A plenty of tiny droplets (f ~2.5-3 mm) generated from this fluidic system, were highly monodisperse, beneficial for the usage of the carriers for an analysis of single enzyme activity. To avoid high background noise, the enzyme and substrate solution was confined into femtolitre carriers, achieving high product concentrations from single-molecule encapsulation.

The method presented here allows to follow large numbers of individual droplets over time. The instrumental requirements are furthermore modest, since the small droplet size allows the use of standard microscope and standard Pyrex glass chips, as well as the use of relatively high enzyme concentrations (nM range) for single molecule encapsulation.

Was your research application driven?

Applications are to be found in the design of new laboratory apparatus for biology research. The method of encapsulating solutions of enzymes in oil, and performing on them measurements on a molecular basis, is advantageous. It delivers individual information rather than being forced to average over millions of enzyme molecules. Also the encapsulated enzymes are more realistic, almost like actually ‘living’ inside a cell.

The research was funded by the European Research Council (ERC). Collaboration was there with the Wageningen University.

In what way did you develop as a researcher and scientist during the PhD period?

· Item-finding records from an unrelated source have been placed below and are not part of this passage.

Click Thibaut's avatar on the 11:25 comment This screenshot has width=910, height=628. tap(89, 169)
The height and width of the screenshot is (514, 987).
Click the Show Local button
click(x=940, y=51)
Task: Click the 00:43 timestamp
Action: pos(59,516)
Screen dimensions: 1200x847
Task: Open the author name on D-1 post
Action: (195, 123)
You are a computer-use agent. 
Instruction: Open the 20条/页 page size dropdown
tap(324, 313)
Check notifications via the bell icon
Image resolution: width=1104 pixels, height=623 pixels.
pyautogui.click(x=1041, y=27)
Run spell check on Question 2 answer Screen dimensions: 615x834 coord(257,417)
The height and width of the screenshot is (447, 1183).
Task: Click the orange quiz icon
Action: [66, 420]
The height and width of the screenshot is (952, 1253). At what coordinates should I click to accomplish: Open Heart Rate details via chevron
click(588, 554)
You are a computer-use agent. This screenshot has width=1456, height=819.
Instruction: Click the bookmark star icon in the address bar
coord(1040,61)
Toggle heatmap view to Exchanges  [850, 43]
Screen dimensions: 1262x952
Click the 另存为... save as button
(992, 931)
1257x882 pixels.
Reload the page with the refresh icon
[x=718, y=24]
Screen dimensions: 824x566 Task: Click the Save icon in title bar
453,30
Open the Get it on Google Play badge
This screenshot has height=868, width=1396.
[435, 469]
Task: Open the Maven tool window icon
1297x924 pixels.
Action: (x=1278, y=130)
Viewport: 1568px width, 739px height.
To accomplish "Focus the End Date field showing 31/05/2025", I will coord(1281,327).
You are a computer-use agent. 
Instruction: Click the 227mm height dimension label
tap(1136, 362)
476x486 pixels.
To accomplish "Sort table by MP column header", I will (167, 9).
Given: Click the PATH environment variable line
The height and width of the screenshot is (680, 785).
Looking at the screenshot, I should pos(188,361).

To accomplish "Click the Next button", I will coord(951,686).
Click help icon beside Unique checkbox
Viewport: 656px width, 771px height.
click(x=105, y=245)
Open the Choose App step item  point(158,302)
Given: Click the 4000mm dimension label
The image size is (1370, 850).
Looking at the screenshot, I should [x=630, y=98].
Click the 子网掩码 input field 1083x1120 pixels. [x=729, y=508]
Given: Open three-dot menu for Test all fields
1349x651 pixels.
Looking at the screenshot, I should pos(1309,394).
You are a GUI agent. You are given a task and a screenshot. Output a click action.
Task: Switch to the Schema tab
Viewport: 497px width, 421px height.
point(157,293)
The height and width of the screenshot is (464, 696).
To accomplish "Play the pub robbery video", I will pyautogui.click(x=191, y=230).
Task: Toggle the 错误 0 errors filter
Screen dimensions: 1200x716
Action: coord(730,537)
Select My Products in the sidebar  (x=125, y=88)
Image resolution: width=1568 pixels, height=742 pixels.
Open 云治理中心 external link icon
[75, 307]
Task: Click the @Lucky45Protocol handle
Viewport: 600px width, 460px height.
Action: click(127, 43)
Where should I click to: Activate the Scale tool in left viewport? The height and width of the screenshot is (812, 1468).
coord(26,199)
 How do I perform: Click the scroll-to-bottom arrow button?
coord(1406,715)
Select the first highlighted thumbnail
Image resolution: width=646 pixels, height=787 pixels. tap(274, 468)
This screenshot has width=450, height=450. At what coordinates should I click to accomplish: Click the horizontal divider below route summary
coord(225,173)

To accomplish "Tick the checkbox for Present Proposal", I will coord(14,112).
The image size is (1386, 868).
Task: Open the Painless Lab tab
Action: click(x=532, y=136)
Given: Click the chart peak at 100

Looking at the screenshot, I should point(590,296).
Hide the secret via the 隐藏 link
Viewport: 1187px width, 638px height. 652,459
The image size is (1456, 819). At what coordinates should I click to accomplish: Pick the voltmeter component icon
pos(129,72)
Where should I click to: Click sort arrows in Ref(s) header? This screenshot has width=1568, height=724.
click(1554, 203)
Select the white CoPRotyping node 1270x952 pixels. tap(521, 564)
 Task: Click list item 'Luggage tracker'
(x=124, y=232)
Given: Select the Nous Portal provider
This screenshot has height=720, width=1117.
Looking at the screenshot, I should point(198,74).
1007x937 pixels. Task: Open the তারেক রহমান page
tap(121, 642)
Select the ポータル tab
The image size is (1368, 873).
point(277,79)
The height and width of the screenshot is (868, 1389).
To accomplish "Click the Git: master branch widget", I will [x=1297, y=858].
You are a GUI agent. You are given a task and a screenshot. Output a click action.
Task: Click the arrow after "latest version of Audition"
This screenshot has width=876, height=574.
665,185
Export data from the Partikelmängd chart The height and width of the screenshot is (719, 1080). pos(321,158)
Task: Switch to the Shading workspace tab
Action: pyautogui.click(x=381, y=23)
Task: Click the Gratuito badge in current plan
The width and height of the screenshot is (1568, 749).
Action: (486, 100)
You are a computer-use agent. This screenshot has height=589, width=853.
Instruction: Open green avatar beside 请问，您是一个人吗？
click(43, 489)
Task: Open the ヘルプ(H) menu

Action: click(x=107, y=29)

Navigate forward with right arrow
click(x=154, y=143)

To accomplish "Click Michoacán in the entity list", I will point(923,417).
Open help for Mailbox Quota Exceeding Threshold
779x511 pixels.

First of all, now I am working much more systematically. So my method of research is much more structured now.

Also as a scientist I grew considerably. For example, when things happen during experiments I didn’t expect at all, I learned to look at these phenomena in a broader perspective, viewing them as part of a bigger picture. For example we found some phenomena in the water-oil phase that were not expected but which fitted in very well within the application scope of labs-on-a-chip and also in other research tools.

Also I learned to explain all the relevant phenomena taking place. This is a complex skill one has to learn before becoming a successful scientist.

Did you manage to have nice publications?

Yes, I published two times in Lab-on-a-Chip Journal. One article is underway still. Also I had poster presentations all over the world: in Holland, Switzerland, USA and in Japan soon.

What are your future plans?

Now, I am going to work at the IFW Dresden. During my post-doc, I would like to add to my skills on micro and nano fluidic technology in combination with biological aspects. In my view these skills are of major importance in order to find new ways of designing medicines. That is why biology is so important in this kind of nano-research. Biology is all about life. Facilitating lab research or helping out on new direct applications are important fields of research.

What, in your opinion, is important for Mesa+ to stay successful in future?

Within Mesa+ a lot of research groups are there, collaborating on various subjects. Together with the research, lab and cleanroom facilities, this is important to hold on to.

The freedom of research I experienced, is very fruitful in my opinion. My supervisor gave me guidance and made some important decisions along the way. Within this process I was able to express many new ideas of my own. That was very inspiring.